C'est une copie de la Lamentation sur la tombe, ou icône du Thrène, d'Emmanuel Lambardos, peinte à la fin du XVIe/début du XVIIe siècle et conservée au Musée byzantin d'Athènes.
"Emmanouíl Lambárdos, en grec moderne : Εμμανουήλ Λαμπάρδος (1567-1631), également appelé Manolitzis, est un peintre de la Renaissance crétoise grec. Emmanuel et son neveu Emmanuel Lampardos sont très difficiles à distinguer car ils sont des peintres actifs à la même époque. Son style était la maniera greca typique avec une forte influence vénitienne. D'innombrables images de la Vierge et de l'enfant ont survécu. De nombreux artistes grecs et italiens ont imité les célèbres peintres. Le nom de Lambárdos était très notoire en référence à l'art crétois. La famille était affiliée à de célèbres peintres.
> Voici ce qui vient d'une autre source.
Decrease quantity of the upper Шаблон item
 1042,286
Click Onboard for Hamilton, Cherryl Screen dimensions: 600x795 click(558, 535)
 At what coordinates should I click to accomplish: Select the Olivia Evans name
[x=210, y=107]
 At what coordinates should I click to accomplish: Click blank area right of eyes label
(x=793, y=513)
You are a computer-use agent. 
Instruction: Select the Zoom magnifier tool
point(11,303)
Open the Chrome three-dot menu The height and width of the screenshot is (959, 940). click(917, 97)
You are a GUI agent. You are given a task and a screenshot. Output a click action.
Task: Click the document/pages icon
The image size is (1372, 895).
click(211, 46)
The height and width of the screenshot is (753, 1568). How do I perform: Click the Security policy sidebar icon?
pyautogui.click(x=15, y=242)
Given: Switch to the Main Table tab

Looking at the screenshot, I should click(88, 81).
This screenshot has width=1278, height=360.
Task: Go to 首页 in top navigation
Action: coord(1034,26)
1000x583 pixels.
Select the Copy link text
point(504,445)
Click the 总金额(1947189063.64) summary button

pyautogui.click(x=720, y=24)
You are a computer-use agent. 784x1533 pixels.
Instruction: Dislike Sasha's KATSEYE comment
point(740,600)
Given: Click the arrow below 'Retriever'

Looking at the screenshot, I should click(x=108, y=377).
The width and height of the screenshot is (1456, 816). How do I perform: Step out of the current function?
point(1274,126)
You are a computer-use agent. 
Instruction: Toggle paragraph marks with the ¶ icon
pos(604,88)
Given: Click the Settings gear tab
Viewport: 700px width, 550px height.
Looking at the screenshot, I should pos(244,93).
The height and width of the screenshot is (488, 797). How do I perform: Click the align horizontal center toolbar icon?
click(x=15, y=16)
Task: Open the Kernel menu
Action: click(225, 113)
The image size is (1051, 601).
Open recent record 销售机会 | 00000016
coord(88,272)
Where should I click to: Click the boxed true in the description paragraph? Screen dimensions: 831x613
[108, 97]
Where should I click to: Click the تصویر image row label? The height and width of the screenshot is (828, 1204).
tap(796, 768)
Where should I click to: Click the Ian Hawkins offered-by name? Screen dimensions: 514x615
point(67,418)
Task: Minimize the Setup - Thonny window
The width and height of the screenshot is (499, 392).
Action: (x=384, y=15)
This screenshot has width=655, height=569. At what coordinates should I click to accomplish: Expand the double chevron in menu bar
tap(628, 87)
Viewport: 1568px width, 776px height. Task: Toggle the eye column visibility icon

Plus de cinquante-six icônes sont attribuées à Lambárdos." (Wikipedia)
Avec Emmanuel Lambardos, très influencé par l'art Paléologue du XVe siècle, nous assistons, au début du XVIIe siècle, à un retour délibéré vers les formes d'art antérieures de la peinture crétoise.
Une autre copie datée du premier quart du XVIIe siècle est conservée au Musée du Petit-Palais à Paris.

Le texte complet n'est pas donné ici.